Now in my third year living with ALS , I can honestly say it hasn’t been as bad as I anticipated. Yes, there have been many new challenges, both physical and emotional, but this journey has also given me pause to appreciate the day-to-day activities that I continue to do.
Initially, the biggest challenge with this diagnosis was the weight of the unknown. Being told you have a terminal disease, with no cure, is devastating, and not knowing how quickly your body will change or hold up only adds to that weight.
For me, the mental side of the diagnosis has been the most difficult to carry. It weaves itself into my day-to-day psyche in ways that are hard to explain. But the upside is, that over time, and with an array of support sources, those challenges are much easier to handle and the weight becomes more manageable.

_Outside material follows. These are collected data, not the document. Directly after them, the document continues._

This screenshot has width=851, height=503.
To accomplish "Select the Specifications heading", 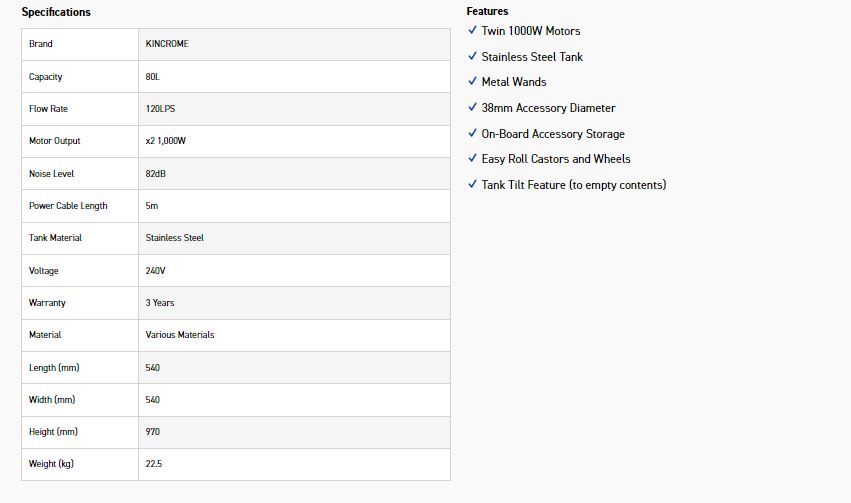I will [56, 12].
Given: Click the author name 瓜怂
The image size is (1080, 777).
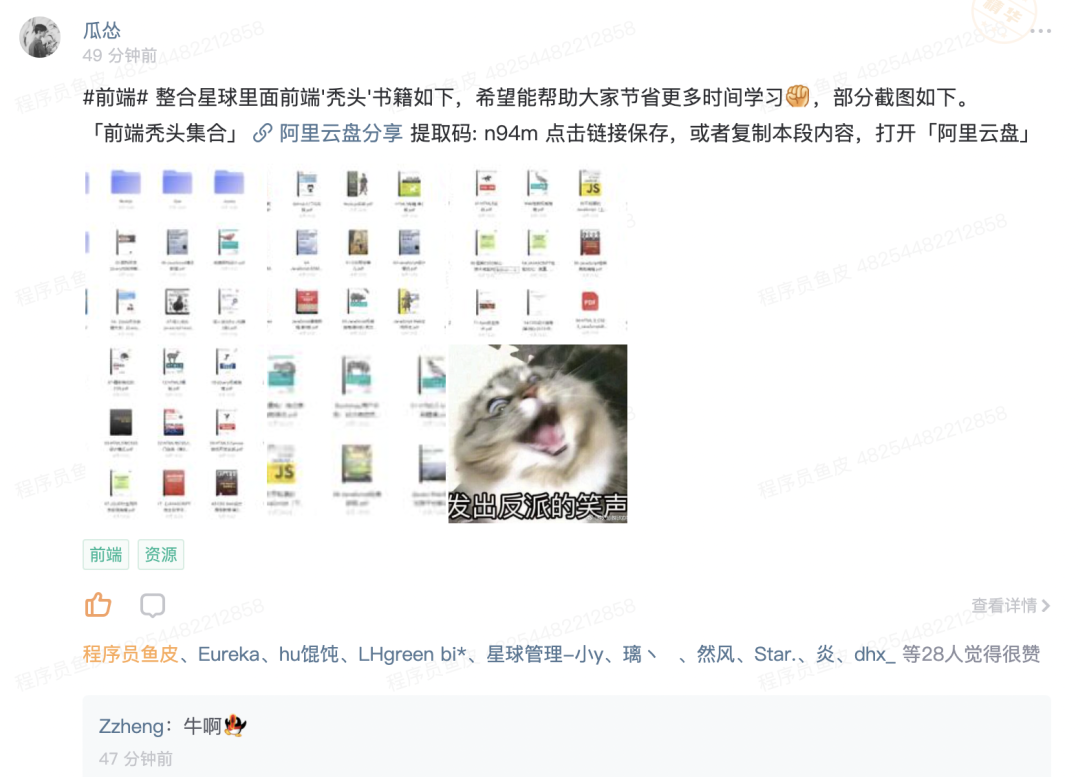Looking at the screenshot, I should tap(102, 30).
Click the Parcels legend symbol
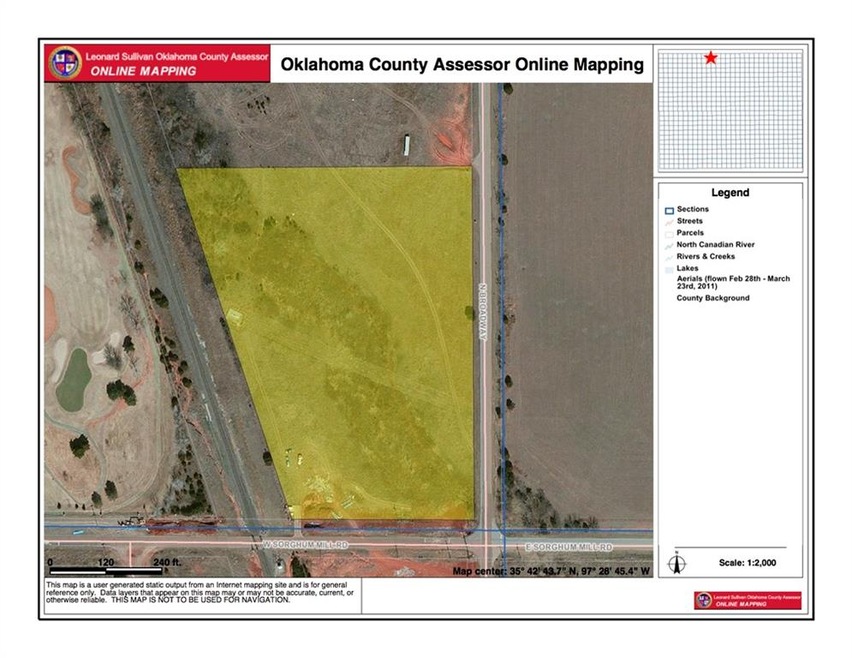 [x=668, y=233]
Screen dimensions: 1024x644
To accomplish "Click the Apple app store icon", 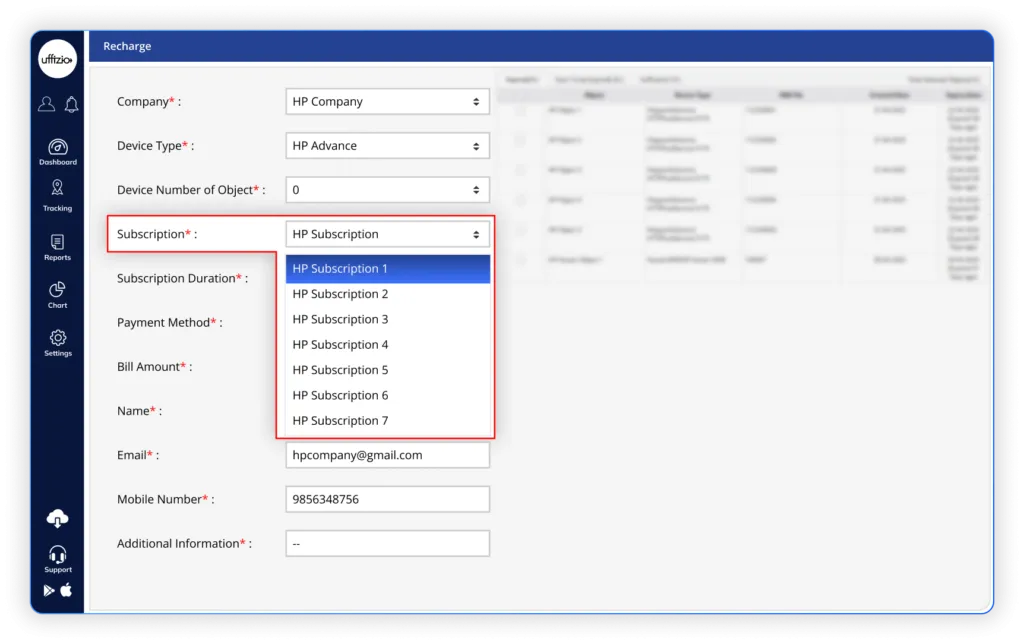I will point(67,590).
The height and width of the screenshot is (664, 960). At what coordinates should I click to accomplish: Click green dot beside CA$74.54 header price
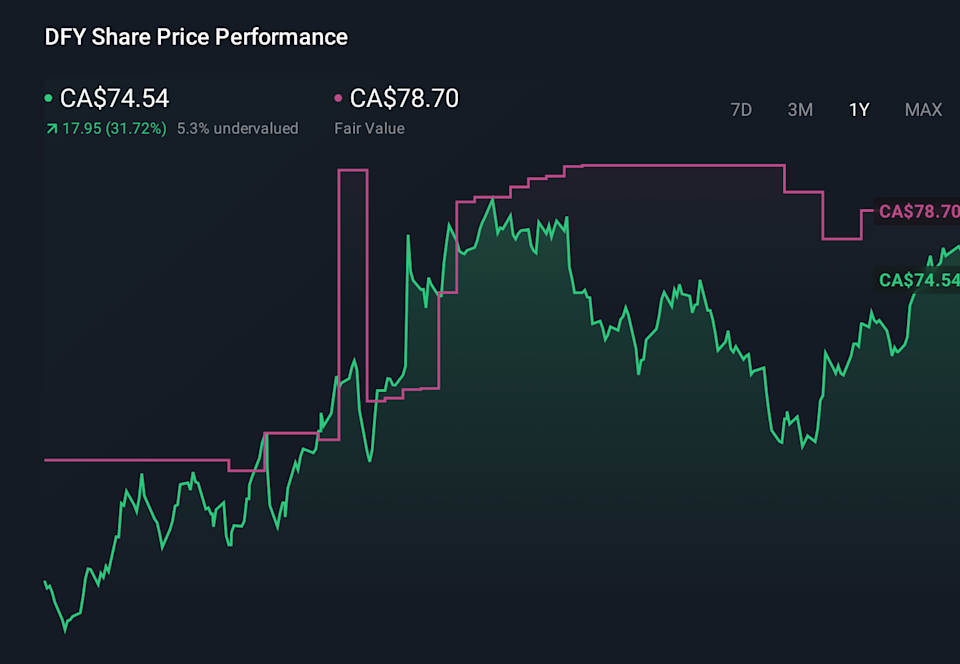click(x=49, y=98)
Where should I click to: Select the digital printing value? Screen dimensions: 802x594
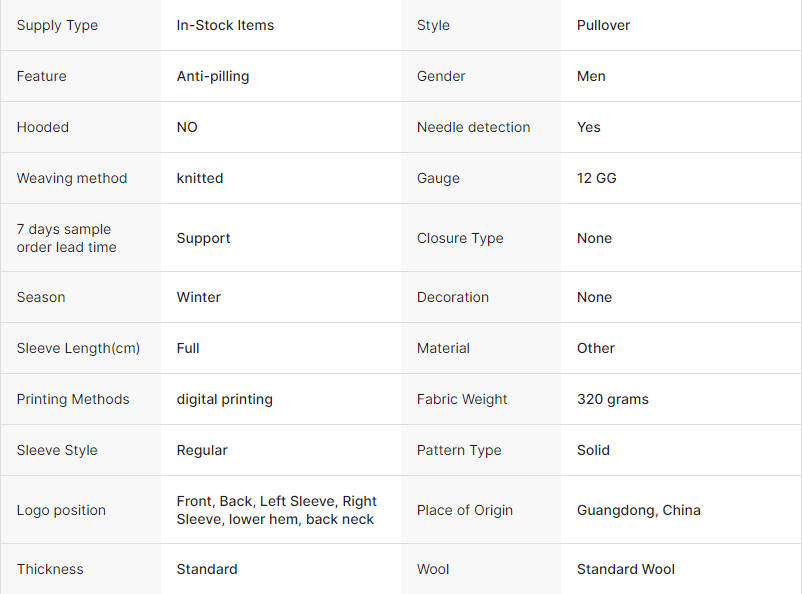click(x=225, y=399)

One of the unexpected challenges has been witnessing how fast my social circles atrophy after being tagged with such a finite prognosis. It’s something no one warns you about. Don’t get me wrong, I get it! People don’t always know what to say or how to respond to my physical changes. The questions can feel heavy. What do you say? Are you in pain? What do you do all day now? How much worse will your condition get?
But here’s the thing, staying connected matters! Social connection is an essential
part of dealing with day-to-day hurdles - whether it’s reminiscing with friends about old times, catching up with family activities, or pontificating (with complete optimism) on how the Flames are gonna win the Cup next year. I make a conscious effort to stay in touch with the people who’ve been a part of my life because these connections are crucial and help me face each day with more strength.
I cringe to think what my life would be without the immense amount of support offered by family, friends, the ALS Society of Alberta, and the ALS medical community. I truly don’t know where I’d be without their unwavering support. Their love, concern, and expertise have carried me through more than they know, and I’m endlessly grateful.
As I look ahead, I’m feeling hopeful for all that is possible. Year four's highly anticipated activities include gearing up Betty’s Run for ALS, anticipating a long awaited visit from our family in London, and hitting bike trails on new e-wheels with my lovely wife. Who knows, may even have time to attack that Flames thing!